(Beginning of RECORDS SUPPLIED)

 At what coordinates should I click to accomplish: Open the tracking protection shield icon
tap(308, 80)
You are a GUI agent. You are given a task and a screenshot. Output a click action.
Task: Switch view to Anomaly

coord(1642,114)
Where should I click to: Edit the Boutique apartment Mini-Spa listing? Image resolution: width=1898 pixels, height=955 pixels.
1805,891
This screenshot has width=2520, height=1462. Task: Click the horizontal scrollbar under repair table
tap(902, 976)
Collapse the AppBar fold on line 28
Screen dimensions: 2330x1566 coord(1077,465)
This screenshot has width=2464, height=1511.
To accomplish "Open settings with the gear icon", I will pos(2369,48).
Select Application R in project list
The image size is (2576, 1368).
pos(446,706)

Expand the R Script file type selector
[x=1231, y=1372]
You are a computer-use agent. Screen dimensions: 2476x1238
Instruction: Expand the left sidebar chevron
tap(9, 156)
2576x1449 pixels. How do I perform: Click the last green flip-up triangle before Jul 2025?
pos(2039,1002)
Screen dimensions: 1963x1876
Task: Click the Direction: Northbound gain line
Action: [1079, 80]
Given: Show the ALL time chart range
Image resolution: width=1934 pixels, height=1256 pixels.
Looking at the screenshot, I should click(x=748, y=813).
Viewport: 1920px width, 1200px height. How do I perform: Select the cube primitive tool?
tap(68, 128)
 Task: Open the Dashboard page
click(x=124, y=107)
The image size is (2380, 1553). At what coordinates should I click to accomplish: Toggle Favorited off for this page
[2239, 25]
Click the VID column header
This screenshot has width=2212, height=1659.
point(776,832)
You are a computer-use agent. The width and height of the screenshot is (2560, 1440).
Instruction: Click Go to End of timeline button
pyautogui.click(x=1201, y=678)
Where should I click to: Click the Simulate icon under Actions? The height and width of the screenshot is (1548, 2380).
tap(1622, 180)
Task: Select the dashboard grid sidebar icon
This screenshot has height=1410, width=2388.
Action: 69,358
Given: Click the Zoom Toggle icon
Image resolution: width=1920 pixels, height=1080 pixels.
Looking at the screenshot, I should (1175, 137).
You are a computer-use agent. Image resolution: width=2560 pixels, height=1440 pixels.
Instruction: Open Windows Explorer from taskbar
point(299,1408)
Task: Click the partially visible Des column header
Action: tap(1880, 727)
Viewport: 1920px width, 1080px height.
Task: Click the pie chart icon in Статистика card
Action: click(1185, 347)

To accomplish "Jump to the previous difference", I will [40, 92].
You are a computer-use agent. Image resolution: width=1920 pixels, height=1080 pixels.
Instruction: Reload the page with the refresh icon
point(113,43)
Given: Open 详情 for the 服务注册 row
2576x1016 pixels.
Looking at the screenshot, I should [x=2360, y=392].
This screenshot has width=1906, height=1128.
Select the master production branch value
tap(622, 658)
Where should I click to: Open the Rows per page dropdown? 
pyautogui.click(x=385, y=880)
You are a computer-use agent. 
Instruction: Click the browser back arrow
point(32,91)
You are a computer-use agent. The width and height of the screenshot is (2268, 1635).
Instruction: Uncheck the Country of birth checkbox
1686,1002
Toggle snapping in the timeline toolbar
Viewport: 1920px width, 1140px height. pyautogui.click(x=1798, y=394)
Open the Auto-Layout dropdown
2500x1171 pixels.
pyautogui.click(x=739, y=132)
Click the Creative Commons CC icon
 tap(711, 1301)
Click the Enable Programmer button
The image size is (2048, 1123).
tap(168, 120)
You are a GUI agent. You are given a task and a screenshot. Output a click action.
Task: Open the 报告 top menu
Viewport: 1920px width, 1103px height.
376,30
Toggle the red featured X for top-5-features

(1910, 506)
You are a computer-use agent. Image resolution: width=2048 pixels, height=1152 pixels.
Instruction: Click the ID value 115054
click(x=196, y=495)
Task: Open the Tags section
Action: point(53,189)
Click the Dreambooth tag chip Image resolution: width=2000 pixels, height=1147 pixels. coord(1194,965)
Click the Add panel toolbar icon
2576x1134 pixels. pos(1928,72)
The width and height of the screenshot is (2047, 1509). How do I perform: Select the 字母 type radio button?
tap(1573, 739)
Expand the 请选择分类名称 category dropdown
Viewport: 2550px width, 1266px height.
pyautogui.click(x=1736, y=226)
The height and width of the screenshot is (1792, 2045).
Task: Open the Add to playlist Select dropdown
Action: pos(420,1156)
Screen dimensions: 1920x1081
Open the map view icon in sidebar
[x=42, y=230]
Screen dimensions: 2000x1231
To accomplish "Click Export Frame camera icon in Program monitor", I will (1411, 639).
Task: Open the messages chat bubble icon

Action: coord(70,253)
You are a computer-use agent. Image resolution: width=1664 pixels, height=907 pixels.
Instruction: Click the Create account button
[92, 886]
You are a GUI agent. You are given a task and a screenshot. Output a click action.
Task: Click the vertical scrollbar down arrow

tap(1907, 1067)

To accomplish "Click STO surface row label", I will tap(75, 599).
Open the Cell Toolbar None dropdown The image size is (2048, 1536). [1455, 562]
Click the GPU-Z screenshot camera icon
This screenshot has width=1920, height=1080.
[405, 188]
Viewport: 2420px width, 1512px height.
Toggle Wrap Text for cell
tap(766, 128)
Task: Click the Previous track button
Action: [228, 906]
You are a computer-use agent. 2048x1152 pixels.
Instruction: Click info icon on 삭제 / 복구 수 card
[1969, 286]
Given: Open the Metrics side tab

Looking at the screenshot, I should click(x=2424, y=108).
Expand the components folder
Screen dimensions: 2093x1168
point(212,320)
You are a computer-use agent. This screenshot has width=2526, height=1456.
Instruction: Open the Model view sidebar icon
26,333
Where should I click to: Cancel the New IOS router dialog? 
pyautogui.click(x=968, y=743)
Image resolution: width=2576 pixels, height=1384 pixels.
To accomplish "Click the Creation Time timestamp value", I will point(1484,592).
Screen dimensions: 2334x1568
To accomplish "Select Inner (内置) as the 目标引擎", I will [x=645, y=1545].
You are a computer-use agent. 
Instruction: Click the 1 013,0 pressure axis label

(End of RECORDS SUPPLIED)

▶ _DESCRIPTION OF THE TASK_: Show the lines above that include "camera".

▶ _SOLVED EXERCISE_:
To accomplish "Click Export Frame camera icon in Program monitor", I will (1411, 639).
Click the GPU-Z screenshot camera icon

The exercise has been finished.